Morotai, Saksi Bisu Perang Dunia II

“I shall return” inilah kata-kata terkenal yang diucapkan Jenderal Besar Berbintang Lima Douglas Mac Arthur ketika Presiden Roosevelt selaku panglima tertinggi angkatan perang Amerika melalui radiogram memerintahkan Mac Arthur meninggalkan Philipina dan menuju Australia . Sebelumnya pasukan Jepang telah dapat menghancurkan pertahanan Amerika di Philipina. Setelah dua setengah tahun meninggalkan Philipina, Mac Arthur kembali menginjak bumi Philipina untuk memenuhi janjinya “ I shall return” setelah mengalahkan Jepang di beberapa perang Pasifik yang banyak menelan korban jiwa kedua belah pihak mulai dari kepulauan Solomon, Papua, Morotai dan Philipina.

Demikianlah, bukan suatu ambisi yang berlebihan dari Komunitas Sahabat Museum menggelar program Plesiran Tempo Doeloe (PTD) ke Pulau Morotai guna menapak jejak riwayat Jenderal Mac Arthur bagian dari Perang Pasifik pada masa Perang Dunia (PD) II lalu.

Hari Jum’at malam tepatnya sebelum tengah malam, 66 peserta PTD berkumpul di Bandara Sukarno Hatta. Maskapai penerbangaan nasional menerbangkan kami ke pulau Ternate tepat pukul 01.30 WIB dan tiba di Bandara Sultan Babullah – Ternate pukul 07.30 WIT atau 05.30 WIB, langsung menuju hotel untuk istirahat dan bersiap-siap menyeberang ke pulau Halmahera keesokan harinya.

OLYMPUS DIGITAL CAMERA

 

Minggu pagi pukul 08.00 teng, setelah sarapan bubur ayam dan ngopi di hotel para peserta menuju speedboat yang akan menyeberangkan ke dermaga Sindangoli di pulau Halmahera dalam waktu 45 menit. Di dermaga Sindangoli telah menunggu 4 minibus yang akan membawa peserta ke kota Tobelo, Sindangoli ke Tobelo berjarak sekitar 180 km ditempuh dalam waktu 6 jam dengan berhenti di beberapa tempat bersejarah. Pertama pantai Sosol, Malifut, untuk mengabadikan bangkai kapal logistik/kargo pasukan jepang (“Tosimaru”) yang menurut beberapa sumber adalah kapal pengangkut amunisi, yang ditenggelamkan Sekutu pada PD II . Kami masih “beruntung” dapat melihat , memfoto, mengamati kapal ini karena kemungkinan kapal ini dalam waktu beberapa tahun lagi akan hilang akibat kerangka besi digerogoti atau dipotong oleh ulah sebagian pedagang untuk ditimbang dan dijual.

(Entri untuk mencari letak teks dan elemen)
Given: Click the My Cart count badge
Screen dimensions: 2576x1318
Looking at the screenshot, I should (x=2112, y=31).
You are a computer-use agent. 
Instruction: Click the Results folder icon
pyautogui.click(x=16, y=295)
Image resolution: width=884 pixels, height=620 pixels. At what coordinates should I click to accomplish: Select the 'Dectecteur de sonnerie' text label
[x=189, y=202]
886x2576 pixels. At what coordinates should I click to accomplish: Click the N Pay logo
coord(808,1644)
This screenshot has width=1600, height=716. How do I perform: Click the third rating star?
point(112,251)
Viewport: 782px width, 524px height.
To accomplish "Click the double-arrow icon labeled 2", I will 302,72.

Tugas Latihan:
- A) Sebutkan semua tempat yang disebut dalam kutipan sebagai lokasi perang Pasifik melawan Jepang sebelum Mac Arthur kembali ke Philipina.
- B) Menurut kutipan, berapa lama speedboat menyeberang ke dermaga Sindangoli di pulau Halmahera?
Entri-entri ini tidak berhubungan dengan kutipan.

Hasil Berurutan:
- A) Kepulauan Solomon, Papua, Morotai, dan Philipina.

- B) 45 menit.